Your task: Search each line of the data for the word "click"; copy every line where it is found.

Record extracts:
===============

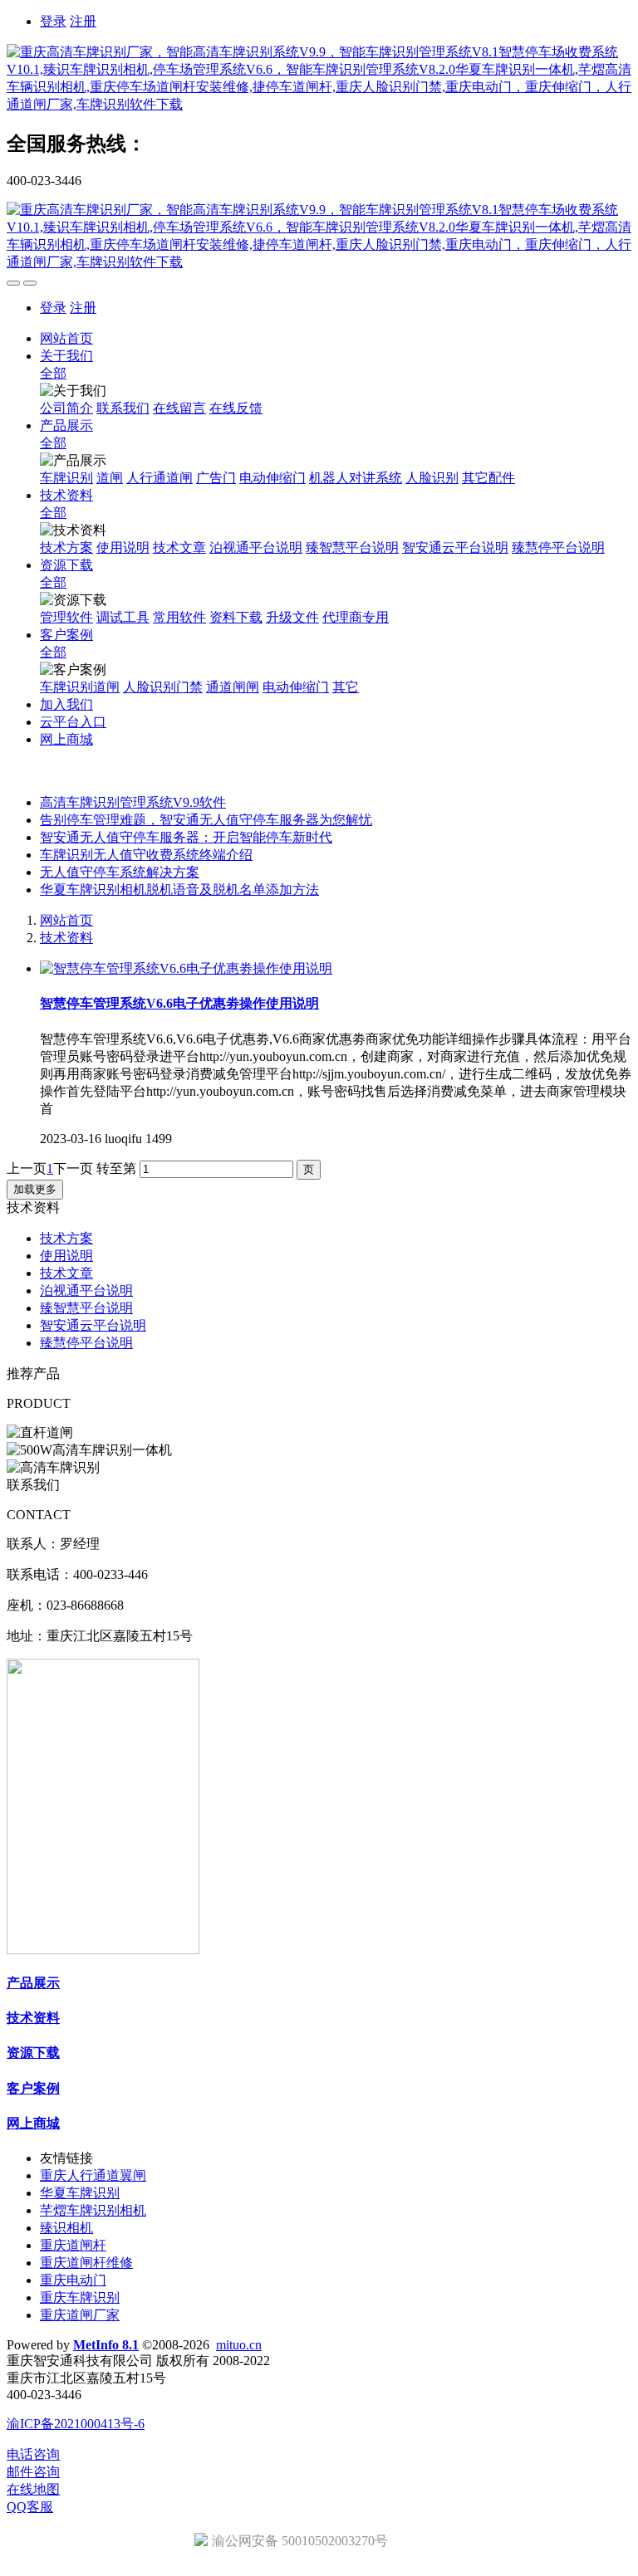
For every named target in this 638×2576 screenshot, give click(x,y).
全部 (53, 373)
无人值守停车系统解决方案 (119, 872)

===============

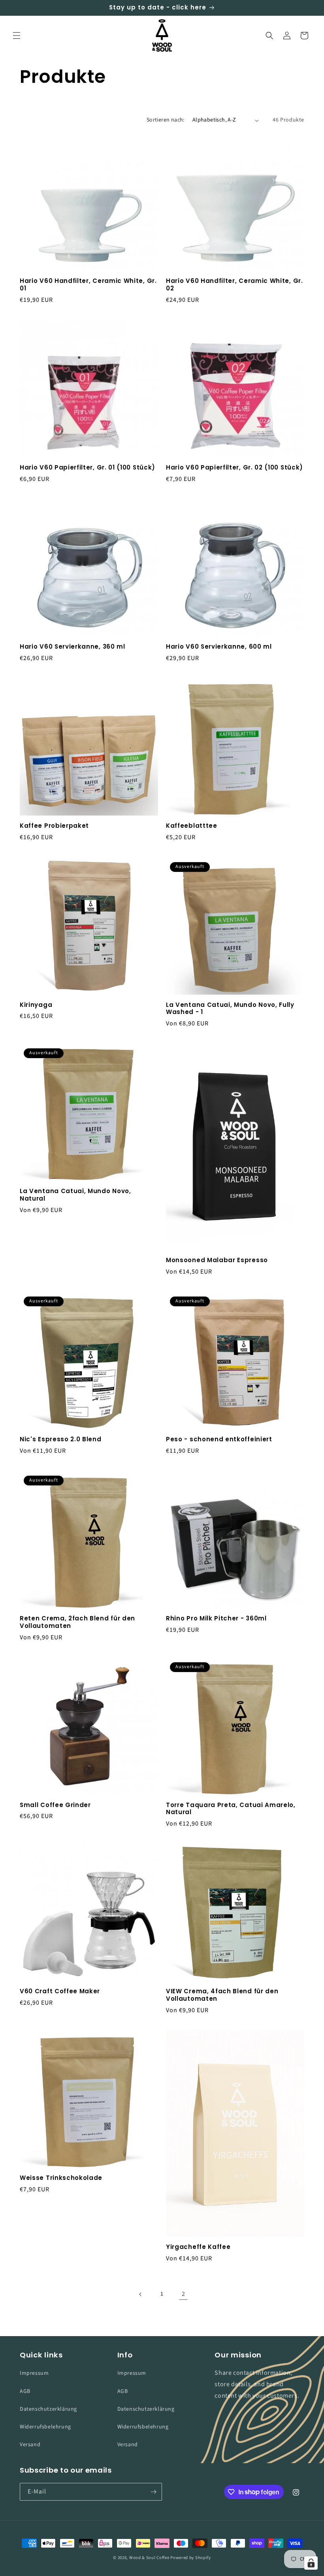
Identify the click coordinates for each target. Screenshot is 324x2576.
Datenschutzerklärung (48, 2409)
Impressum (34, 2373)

===============

Reply to the exercise:
For every named target in this 638×2576 screenshot, give click(x,y).
Identify the click coordinates for each target. Screenshot is 324x2576.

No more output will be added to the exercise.